Correct Prediction of Taken
Draw the diagram if the branch is predicted to be taken, and is, in fact, taken.
Incorrect Predition of Not Taken
Draw the diagram if the branch is predicted to not be taken, but is actually taken.
Incorrect Prediction of Taken
Draw the diagram if the branch is predicted to be taken, but is actually not taken.

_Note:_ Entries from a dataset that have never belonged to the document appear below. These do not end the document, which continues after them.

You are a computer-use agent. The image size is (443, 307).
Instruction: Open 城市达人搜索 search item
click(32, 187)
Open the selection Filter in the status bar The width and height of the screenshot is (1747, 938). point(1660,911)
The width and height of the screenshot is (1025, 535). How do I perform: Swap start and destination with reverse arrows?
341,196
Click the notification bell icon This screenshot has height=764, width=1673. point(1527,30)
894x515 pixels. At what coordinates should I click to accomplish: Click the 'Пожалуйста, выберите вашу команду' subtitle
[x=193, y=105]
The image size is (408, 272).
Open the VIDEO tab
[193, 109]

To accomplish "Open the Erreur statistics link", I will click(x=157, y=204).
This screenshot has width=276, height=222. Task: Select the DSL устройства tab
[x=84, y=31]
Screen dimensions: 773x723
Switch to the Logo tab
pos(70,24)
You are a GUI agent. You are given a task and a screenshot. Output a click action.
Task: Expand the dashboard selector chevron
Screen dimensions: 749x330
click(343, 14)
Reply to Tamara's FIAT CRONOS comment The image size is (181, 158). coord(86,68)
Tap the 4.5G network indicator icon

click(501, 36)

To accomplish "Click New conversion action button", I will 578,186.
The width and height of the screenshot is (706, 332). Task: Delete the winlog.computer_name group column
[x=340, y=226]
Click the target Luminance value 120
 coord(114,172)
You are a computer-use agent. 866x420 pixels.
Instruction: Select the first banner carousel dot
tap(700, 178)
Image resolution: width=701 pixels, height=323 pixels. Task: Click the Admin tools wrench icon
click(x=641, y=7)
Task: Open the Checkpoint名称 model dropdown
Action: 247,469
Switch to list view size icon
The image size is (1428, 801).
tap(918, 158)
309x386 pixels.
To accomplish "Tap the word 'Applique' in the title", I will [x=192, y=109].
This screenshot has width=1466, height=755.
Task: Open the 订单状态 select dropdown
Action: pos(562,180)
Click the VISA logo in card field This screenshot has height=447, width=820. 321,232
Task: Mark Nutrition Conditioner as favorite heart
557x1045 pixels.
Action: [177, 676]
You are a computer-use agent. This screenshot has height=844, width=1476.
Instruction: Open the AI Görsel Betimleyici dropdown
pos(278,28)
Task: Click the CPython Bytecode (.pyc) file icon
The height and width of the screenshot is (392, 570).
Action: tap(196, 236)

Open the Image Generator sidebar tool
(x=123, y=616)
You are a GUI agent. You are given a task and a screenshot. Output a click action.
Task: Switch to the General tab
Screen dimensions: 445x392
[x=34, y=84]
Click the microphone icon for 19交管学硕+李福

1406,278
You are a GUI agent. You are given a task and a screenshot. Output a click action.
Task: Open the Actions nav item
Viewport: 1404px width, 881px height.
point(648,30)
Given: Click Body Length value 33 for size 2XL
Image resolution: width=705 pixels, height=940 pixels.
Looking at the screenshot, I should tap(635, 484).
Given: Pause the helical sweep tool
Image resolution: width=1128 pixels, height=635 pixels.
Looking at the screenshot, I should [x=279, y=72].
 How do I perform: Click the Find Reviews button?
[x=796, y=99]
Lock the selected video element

Instruction Set Architecture
The Intel 4004 was a 4-bit microprocessor, and the first processor created by Intel. For this question, refer to the Intel MCS-4 Assembly Language Programming Manual.
The SUB
instruction performs A = A + ~R + ~C
for accumulator A, Register R, and carry bit C; and the SBM
instruction performs A = A + ~M + ~C
for M in memory.
A 2's complement negation is -R = ~R + 1
, so these instructions performs a 2's complement subtract if C is initialized to 0. As seen in section 4.6 of the 4004 manual, you can chain these instructions for subtracts of larger than four bits, but need to complement the carry between each 4 bits of a multi-digit subtract.
Non-inverted Carry
If the subtract instructions instead performed A = A + ~R + C
(without inverting the carry), you would need to set the carry to 1 before a single four-bit subtract or the first of a sequence, but would not need to do anything to the carry between digits of a multi-digit subtract. Rewrite the code on page 4-17 for this new version of the subtract
Local speedup
What is the expected speedup of just this subtract code, as a function of the number of loop iterations?
Overall speedup
Assuming 32-bit subtract operations are 5% of the total run time of a program, what is the overall speedup?